É interessante notar que a segunda parte não é uma revisão ordenada dos documentos do Conselho, mas sim uma revisão dos mistérios da fé, com base no esclarecimento do Conselho (que é a única coisa que ele cita). O Bispo Wojtyła explica que o Concílio foi acima de tudo eclesiológico, e concentrou-se na última parte do Credo: na Igreja: "Igreja, quem é você? e "Igreja, o que tem a dizer ao mundo"?. Mas para renovar a fé é necessário contemplá-la na sua totalidade, e esta é também a forma natural de inserir a doutrina do Concílio na tradição da Igreja. É por isso que ele passa em revista os grandes mistérios: Criação, Trindade, Redenção....

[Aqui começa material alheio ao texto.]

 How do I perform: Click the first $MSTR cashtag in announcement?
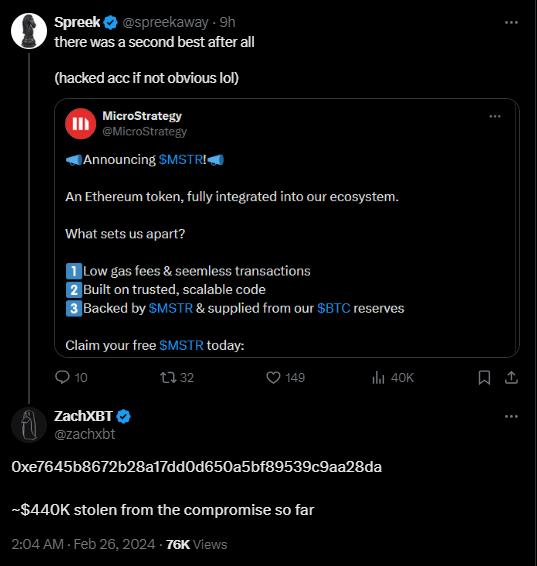[x=182, y=160]
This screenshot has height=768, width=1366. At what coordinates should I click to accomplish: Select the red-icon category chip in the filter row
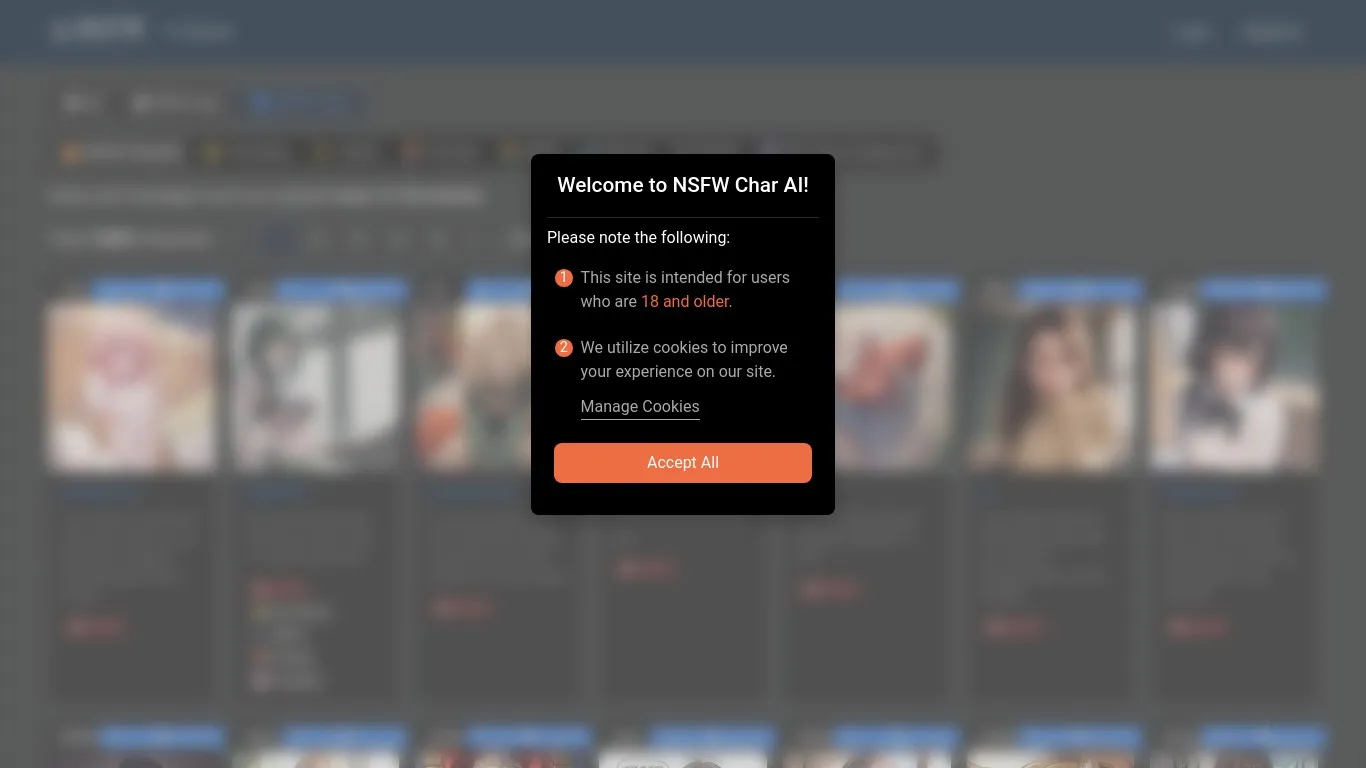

"É necessário submeter o que o Vaticano II proclamou ao princípio da integração da fé [...]. De facto, o Concílio Vaticano II, particularmente preocupado com a verdade sobre a Igreja [...] veio depois de muitos outros Concílios que estavam especialmente preocupados com as verdades da fé que professamos no Credo, antes da verdade sobre a Igreja". (p. 30). "Não é uma adição mecânica dos textos do Magistério [...] é uma coesão orgânica; [...] relemos o Magistério do último Concílio em todo o Magistério precedente da Igreja". (p. 31). "Todo o Credo se reflecte na consciência da Igreja e, ao mesmo tempo, a consciência da Igreja estende-se a todo o Credo". (p. 32).

 Fé e atitudes

A terceira parte também tem o seu próprio esboço. Lida com as atitudes geradas pela fé. Já na primeira parte deu uma visão rica e profunda da fé como resposta a Deus, observando que a fé cristã é testemunho (apostólico) e eclesial: é vivida pela "participação" na vida e missão da Igreja. 

Agora, de uma forma natural e profunda, a ênfase é colocada na "missão". A revelação cristã e a salvação vêm das "missões" das Pessoas divinas, um tema clássico e belo do tratado sobre a Trindade: o Pai manifesta-se, e o Filho e o Espírito Santo são enviados como obra de revelação e redenção. Esta missão é expressa e prolongada na missão da Igreja e também na missão de cada cristão. Assumir a fé é entrar nesta missão histórica e trinitária de revelação e salvação.

Para o articular, e de uma forma bastante original, ele escolhe os três munusO cristão está inserido em Cristo. O cristão está inserido em Cristo, portanto, as atitudes que são desenvolvidas com fé têm a ver com o seu triplo munusO ofício sacerdotal, o ofício profético (testemunha) e o ofício real, que, como explica Wojtyła, é o "fundamento da moralidade cristã".Como viver como um cristão no mundo.

Isto é completado por três outras atitudes que já estão implícitas em tudo o que foi dito: uma atitude ecuménica, uma atitude apostólica e uma atitude de construção da Igreja como comunidade ou comunhão. O desenvolvimento ecuménico é particularmente profundo. E a conclusão sobre a vida da Igreja, embora não a mencione, não pode esquecer que na Polónia se trata de uma questão de sobrevivência. Só uma Igreja autêntica e unida pode sobreviver. Não se trata claramente de uma questão de tempo. A Igreja é assim. Mas em tempos difíceis a sua vida depende ainda mais da sua autenticidade. Não é uma questão de sobreviver fazendo batota ou de uma forma má.

Tudo isto "ele vai estar vestido" quando for eleito Papa a 16 de Outubro de 1978, após seis anos do Sínodo Diocesano de Cracóvia, assumindo o espírito e a letra do Concílio Vaticano II.